Une aventure d’amour

Le 25 octobre 1911

Pierre de SÉGUR

 

Une aventure d’amour

PAR

M. LE MARQUIS DE SÉGUR
membre de l’Académie française

Lu dans la séance publique annuelle des cinq Académies
du mercredi 25 octobre 1911

 

 

Messieurs,

En 1882, dans le courant de mai, les démolisseurs jetaient bas, au 59 de la rue de Richelieu, une maison historique, celle qui, le siècle précédent, avait porté le nom d’hôtel de La Popelinière. Un curieux et un érudit, M. Auguste Vitu, suivait de l’œil, avec mélancolie, la chute de ces vieilles pierres où palpitait l’âme du passé, quand il jeta une exclamation de surprise : sur le mur, mis à nu, de la maison voisine, à la hauteur du second étage, apparaissait un grand carré de plâtre, figurant une porte bouchée. Mille souvenirs, à cette vue, assiégeaient sa mémoire ; rentré chez lui, il relisait les chroniques du XVIIIsiècle, vérifiait les détails donnés et ne gardait plus aucun doute. Il avait trouvé l’emplacement de la célèbre cheminée qui, dans les derniers mois de l’an 1748, avait si fort diverti le public, excité tant de quolibets, inspiré tant de chansonniers, la cheminée dont les « camelots » du temps vendaient la reproduction en carton dans les couloirs de l’Opéra. Car l’aventure galante du duc de Richelieu et de Mme de La Popelinière avait été l’un des joyeux scandales d’une époque joyeuse entre toutes.

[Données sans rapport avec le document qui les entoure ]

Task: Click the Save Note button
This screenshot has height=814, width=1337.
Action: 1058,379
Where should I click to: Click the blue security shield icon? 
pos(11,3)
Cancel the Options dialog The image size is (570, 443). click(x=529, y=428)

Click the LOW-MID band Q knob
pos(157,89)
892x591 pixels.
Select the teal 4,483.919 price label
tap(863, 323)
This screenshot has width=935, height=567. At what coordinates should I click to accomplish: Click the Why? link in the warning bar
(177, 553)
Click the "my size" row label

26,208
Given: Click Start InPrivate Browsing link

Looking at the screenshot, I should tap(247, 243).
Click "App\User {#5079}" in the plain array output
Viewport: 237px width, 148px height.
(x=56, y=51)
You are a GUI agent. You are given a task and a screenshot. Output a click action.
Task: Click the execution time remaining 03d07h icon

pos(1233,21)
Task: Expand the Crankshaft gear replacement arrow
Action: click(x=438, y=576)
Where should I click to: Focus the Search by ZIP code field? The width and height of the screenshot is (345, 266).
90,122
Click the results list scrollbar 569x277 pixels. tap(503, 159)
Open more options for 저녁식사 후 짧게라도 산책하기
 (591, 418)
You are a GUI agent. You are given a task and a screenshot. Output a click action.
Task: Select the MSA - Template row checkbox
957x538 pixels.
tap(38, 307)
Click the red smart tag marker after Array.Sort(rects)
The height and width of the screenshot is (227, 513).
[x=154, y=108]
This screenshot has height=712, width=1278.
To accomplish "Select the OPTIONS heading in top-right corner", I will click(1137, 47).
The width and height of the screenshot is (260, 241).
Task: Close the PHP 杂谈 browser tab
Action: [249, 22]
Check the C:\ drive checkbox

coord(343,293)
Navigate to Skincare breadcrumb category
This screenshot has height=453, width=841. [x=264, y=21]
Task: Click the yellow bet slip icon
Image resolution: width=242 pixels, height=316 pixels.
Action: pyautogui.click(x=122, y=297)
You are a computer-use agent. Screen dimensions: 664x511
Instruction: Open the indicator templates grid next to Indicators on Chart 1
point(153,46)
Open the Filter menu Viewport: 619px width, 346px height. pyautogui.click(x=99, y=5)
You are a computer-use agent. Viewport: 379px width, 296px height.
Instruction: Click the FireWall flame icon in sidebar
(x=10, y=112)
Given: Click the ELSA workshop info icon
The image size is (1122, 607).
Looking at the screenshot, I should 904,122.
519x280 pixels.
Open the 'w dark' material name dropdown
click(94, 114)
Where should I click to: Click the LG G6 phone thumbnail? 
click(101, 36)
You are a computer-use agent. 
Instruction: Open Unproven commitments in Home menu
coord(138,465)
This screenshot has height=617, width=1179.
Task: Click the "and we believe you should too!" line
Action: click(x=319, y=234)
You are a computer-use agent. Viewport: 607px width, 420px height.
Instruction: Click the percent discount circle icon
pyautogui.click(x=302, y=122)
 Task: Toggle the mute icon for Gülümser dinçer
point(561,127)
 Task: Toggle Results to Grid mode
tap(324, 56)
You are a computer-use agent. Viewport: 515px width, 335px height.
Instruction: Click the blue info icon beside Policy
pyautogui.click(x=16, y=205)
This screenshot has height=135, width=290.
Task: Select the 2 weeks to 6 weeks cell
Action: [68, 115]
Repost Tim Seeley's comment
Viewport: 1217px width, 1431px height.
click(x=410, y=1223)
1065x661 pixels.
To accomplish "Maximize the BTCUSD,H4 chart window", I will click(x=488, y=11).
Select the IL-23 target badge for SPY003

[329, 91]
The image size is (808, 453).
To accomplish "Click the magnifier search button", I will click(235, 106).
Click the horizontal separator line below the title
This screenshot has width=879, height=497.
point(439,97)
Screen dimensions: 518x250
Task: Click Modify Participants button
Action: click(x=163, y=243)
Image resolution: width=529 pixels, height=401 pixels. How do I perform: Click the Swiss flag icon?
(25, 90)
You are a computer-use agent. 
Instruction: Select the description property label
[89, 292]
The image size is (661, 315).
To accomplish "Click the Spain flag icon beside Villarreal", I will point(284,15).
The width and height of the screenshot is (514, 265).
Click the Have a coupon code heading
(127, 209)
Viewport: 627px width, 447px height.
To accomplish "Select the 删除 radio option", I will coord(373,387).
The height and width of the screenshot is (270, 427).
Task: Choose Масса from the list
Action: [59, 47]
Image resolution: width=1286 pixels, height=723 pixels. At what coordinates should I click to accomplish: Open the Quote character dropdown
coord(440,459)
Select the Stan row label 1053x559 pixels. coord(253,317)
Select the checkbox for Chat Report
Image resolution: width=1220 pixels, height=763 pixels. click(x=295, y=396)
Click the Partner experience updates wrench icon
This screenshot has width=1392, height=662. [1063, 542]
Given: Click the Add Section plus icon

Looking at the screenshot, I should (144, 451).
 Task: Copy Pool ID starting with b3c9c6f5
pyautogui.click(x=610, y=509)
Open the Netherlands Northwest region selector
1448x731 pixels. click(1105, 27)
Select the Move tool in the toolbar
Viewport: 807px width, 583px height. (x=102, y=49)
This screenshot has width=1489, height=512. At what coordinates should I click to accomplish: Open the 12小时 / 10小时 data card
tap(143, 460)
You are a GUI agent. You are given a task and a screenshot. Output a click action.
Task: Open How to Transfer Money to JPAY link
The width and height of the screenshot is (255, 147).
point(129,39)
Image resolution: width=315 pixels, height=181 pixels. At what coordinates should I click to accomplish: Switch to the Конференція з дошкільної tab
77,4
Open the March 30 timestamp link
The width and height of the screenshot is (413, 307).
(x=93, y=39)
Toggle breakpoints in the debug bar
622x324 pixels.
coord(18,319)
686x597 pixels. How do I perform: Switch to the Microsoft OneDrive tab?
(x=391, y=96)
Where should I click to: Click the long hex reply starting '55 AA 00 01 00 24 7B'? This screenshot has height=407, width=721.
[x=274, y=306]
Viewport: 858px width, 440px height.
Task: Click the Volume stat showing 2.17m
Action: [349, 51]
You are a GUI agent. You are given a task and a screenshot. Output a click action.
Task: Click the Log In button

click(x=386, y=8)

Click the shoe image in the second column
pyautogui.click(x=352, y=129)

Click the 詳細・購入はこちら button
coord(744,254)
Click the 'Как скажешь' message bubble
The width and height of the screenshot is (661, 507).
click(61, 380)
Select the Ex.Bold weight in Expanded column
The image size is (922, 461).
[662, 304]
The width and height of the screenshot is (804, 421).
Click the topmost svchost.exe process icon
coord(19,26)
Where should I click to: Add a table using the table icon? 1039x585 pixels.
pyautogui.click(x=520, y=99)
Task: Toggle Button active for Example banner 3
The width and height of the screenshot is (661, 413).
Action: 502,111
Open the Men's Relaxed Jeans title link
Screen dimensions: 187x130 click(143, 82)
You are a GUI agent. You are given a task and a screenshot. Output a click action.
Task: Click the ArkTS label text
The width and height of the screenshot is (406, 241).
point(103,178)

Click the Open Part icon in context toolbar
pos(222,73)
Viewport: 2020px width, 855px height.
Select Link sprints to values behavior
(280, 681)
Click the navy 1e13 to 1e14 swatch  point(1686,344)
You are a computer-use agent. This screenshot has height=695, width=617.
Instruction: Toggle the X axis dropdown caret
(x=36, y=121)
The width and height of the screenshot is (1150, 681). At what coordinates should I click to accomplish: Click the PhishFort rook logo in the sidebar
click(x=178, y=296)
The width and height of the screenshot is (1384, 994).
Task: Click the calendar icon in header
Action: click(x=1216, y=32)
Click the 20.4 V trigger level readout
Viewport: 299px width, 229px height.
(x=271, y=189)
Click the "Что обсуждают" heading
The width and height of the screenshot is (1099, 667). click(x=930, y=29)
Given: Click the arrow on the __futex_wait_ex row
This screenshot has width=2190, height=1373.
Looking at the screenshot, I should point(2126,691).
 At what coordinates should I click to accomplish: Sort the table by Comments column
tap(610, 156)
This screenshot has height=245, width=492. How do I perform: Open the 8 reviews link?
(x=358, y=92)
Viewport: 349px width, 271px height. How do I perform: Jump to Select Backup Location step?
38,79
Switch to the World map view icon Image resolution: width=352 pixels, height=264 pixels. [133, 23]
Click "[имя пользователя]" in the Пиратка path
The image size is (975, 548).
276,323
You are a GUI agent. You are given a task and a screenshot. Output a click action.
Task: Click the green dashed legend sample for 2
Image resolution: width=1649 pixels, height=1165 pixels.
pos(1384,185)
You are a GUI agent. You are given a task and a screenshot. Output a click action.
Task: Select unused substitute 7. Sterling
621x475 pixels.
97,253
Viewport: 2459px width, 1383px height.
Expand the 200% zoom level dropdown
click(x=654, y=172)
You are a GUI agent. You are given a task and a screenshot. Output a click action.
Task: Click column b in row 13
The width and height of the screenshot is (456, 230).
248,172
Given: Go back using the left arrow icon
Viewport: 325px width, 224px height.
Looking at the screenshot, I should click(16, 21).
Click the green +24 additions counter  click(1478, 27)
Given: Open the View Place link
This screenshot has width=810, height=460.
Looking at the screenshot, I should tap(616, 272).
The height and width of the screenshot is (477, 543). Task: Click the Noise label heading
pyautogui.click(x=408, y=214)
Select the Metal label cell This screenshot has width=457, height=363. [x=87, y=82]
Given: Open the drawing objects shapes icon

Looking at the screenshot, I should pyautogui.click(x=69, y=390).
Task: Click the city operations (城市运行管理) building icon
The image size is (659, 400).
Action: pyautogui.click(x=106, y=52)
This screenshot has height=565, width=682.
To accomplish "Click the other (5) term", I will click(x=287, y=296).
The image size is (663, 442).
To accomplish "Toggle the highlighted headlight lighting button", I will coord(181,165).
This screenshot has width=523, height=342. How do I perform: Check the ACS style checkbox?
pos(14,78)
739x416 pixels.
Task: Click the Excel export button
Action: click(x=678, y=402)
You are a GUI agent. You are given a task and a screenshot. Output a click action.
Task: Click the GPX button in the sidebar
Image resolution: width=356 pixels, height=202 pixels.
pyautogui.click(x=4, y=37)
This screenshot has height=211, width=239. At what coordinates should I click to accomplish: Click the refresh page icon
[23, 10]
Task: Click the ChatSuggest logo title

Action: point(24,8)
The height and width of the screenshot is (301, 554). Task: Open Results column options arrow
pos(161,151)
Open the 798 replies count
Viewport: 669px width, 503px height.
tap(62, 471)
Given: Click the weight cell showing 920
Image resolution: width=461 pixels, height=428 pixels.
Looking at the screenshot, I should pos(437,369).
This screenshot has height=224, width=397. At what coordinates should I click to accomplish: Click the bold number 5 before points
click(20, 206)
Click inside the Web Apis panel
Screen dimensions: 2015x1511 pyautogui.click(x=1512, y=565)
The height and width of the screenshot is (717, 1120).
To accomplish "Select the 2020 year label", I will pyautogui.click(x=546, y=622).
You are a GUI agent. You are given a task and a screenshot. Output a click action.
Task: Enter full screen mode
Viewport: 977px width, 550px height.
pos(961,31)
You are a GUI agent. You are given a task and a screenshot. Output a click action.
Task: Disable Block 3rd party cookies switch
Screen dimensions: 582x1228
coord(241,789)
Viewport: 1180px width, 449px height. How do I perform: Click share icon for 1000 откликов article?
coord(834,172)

Ce fut du moins l’opinion des contemporains. Voici pourtant que quelques pièces d’archives, quelques lettres surtout, récemment retrouvées, donnent à penser qu’en cette affaire tout ne fut pas matière à gorges chaudes, que le vaudeville y côtoya le drame, qu’au fond de la gaillarde histoire il se trouva, suivant la belle formule d’un de mes plus glorieux confrères, il se trouva, près de la volupté, le cruel complément du sang et de la mort, qu’il s’y trouva surtout — et d’un bout à l’autre — des larmes. On en jugera par ce qui suit.

 

Alexandre-Jean-Joseph Le Riche de La Popelinière, quand, au printemps de 1737, il épousa Thérèse Deshayes, était, à n’en pouvoir douter, un excellent parti. Fermier général dès l’âge de vingt-six ans, l’un des plus opulents financiers de son siècle, assez instruit, bon musicien, chantant avec méthode, ami de tous les arts, empressé près des femmes et habile à leur plaire, il avait, en plus, le prestige d’un homme qui a fait trois années d’exil pour avoir enlevé sa maîtresse au prince de Carignan. C’était assez de tous ces avantages pour se faire pardonner ses quarante-cinq ans bien sonnés, fût-ce par une femme qui en avait vingt-quatre. Cette dernière, au surplus, n’avait guère droit d’être bien difficile. Sa mère, Mme Deshayes, que l’on appelait Mimi Dancourt, fille de l’acteur et auteur de ce nom, avait fait sa carrière sur les planches du théâtre ; elle y avait, par atavisme, entraîné avec elle Thérèse, dont les débuts avaient fait sensation. C’était dans les coulisses que s’était ébauchée l’idylle entre la petite comédienne et le riche financier, lequel tout d’abord, à dire vrai, n’avait pas songé au mariage. Mais il avait compté sans Mme de Tencin, sévère gardienne de la morale, protectrice de Thérèse Deshayes et fort puissante sur le cardinal de Fleury. Pour renouveler son bail des fermes, La Popelinière avait dû épouser, changer en état régulier une situation équivoque. C’est ainsi qu’une étoile nouvelle s’était levée au firmament des salons parisiens.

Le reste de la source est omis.